Внезапно Лора заметила к югу от «бьюика» какое-то движение.
21
В личном кабинете Гитлера в его берлинском бункере вытесненная энергия путешествия во времени кружилась вокруг Штефана шипящими змейками ослепительного света, которые, прокладывая по полу сотни извилистых дорожек, ползли вверх по бетонным стенам и дальше по потолку, совсем как в подземной комнате для совещаний в Лондоне. Однако эффектное явление, сопровождавшееся шумом и ярким светом, не привлекло внимания охраны, поскольку в этот самый момент самолеты союзников бомбили Берлин.

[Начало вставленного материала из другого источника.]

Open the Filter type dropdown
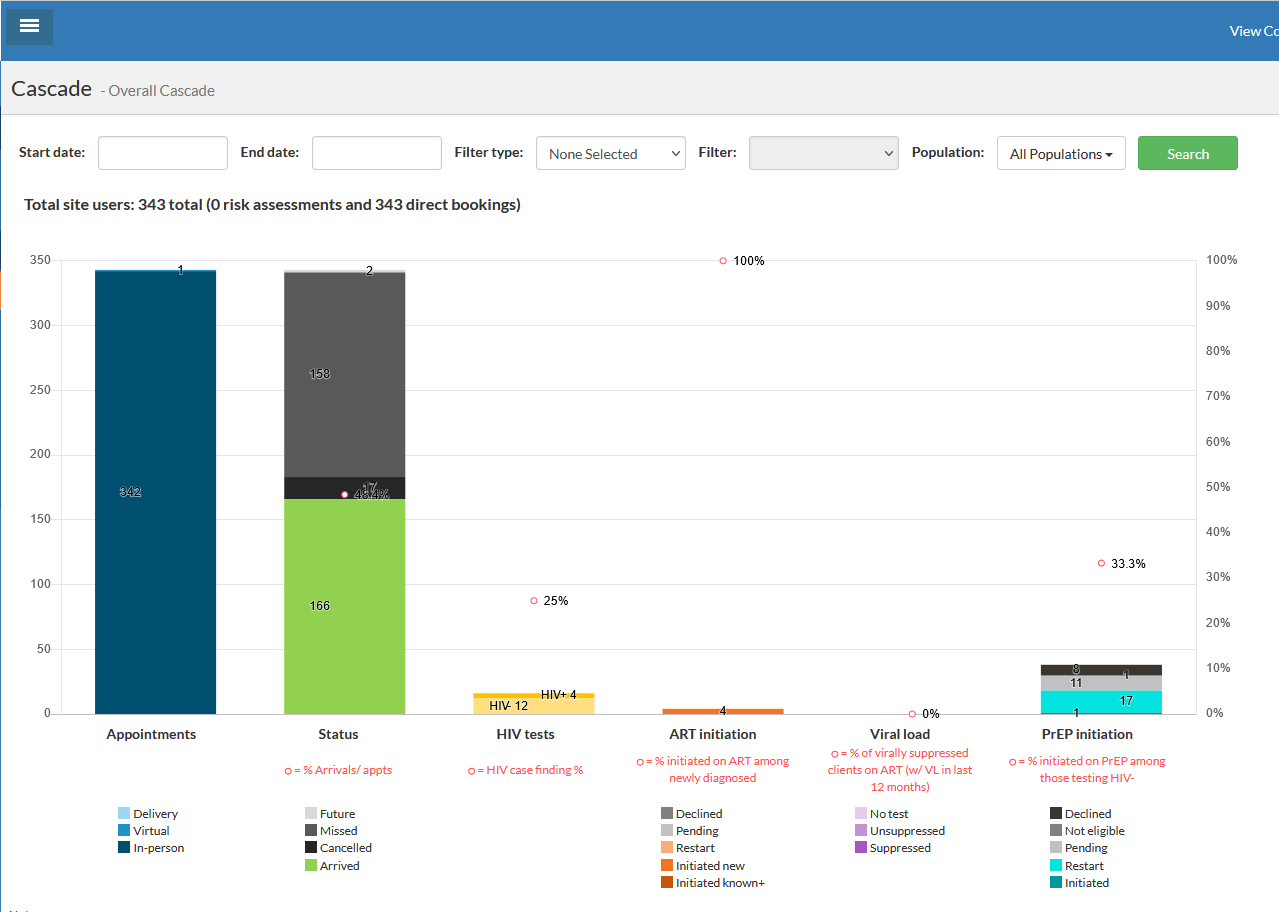 610,153
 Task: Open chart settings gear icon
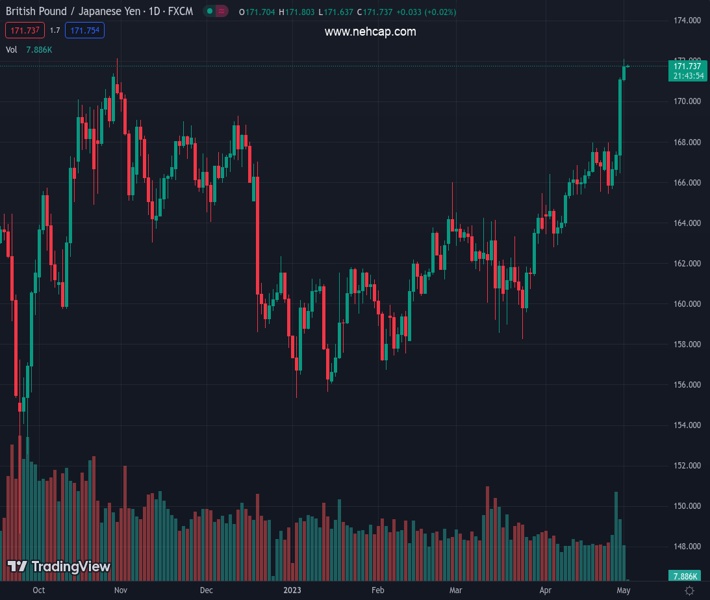689,591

Стены бункера дрожали от взрывов наверху, в городе, и грохот воздушного налета замаскировал характерные звуки, возникшие при появлении Штефана.
Гитлер повернулся на крутящемся стуле лицом к Штефану и выказал не больше удивления, чем Черчилль, хотя, в отличие от последнего, Гитлер, конечно, знал о проводившихся в институте исследованиях и сразу понял, каким образом Штефану удалось материализоваться в закрытом бункере. Более того, фюрер знал Штефана как сына своего преданного сподвижника и офицера СС, работавшего над проектами института со дня его основания.
И хотя Штефан не ожидал увидеть удивления на лице Гитлера, но надеялся, что хищные черты фюрера исказятся от страха. Ведь, как никак, если фюрер прочел отчеты гестапо о последних событиях в институте – а фюрер их наверняка прочел, – то уже знал, что Штефана обвиняли в том, что он убил Пенловского, Янушского и Волкова шесть дней назад, 15 марта, после чего переместился в будущее. Фюрер, должно быть, решил, что Штефан незаконно совершил это путешествие в будущее шесть дней назад, перед тем как ликвидировать этих ученых, чтобы убить его. И все же если Гитлер и был напуган, то хорошо контролировал свой страх, так как, не вставая со стула, открыл ящик письменного стола и достал «люгер».
Не дожидаясь, когда электричество окончательно разрядится, Штефан в нацистском приветствии выбросил руку вверх и произнес со всей страстью, какую сумел изобразить:
– Хайль Гитлер! – Чтобы доказать чистоту своих помыслов, Штефан опустился на одно колено, словно перед алтарем, и склонил голову, отдавая себя на суд хозяина кабинета. – Мой фюрер, я прибыл сюда, чтобы восстановить свое доброе имя и предупредить вас о существовании предателей как среди работников института, так и в рядах гестапо, отвечающих за безопасность этого учреждения.
Диктатор выжидающе молчал.
Далеко наверху ударные волны от ночной бомбардировки прошли через землю, через стены из стали и бетона толщиной двадцать футов, наполнив бункер низким, протяжным, зловещим гулом. Всякий раз, как поблизости рвались бомбы, три картины, экспроприированные после завоевания Франции, начинали дребезжать; им вторила глухим дрожащим звоном высокая медная кружка с карандашами, стоявшая на письменном столе.
– Встань, Штефан. Сядь там. – Гитлер показал на коричневое кожаное кресло – один из пяти предметов меблировки в лишенном окон тесном кабинете. Фюрер положил «люгер» на письменный стол в пределах досягаемости. – Не ради восстановления твоего доброго имени, но ради сохранения репутации твоего отца и СС в целом я надеюсь, что твои слова соответствуют истине и ты действительно невиновен.
Штефан заговорил очень решительно, поскольку знал, что Гитлера всегда восхищала решительность. При этом речь Штефана была проникнута притворным благоговением, словно он искренне верил, что находится в присутствии человека, являвшегося олицетворением духа немецкого народа, воплощением его прошлого, настоящего и будущего. Ведь Гитлер даже больше, чем решительность, ценил именно благоговение, с которым относились к нему подчиненные. Конечно, здесь легко было оступиться и пересечь опасную черту, но Штефан, уже имея опыт общения с фюрером, научился втираться в доверие этого одержимого манией величия маньяка, этой гадины в человеческом обличье.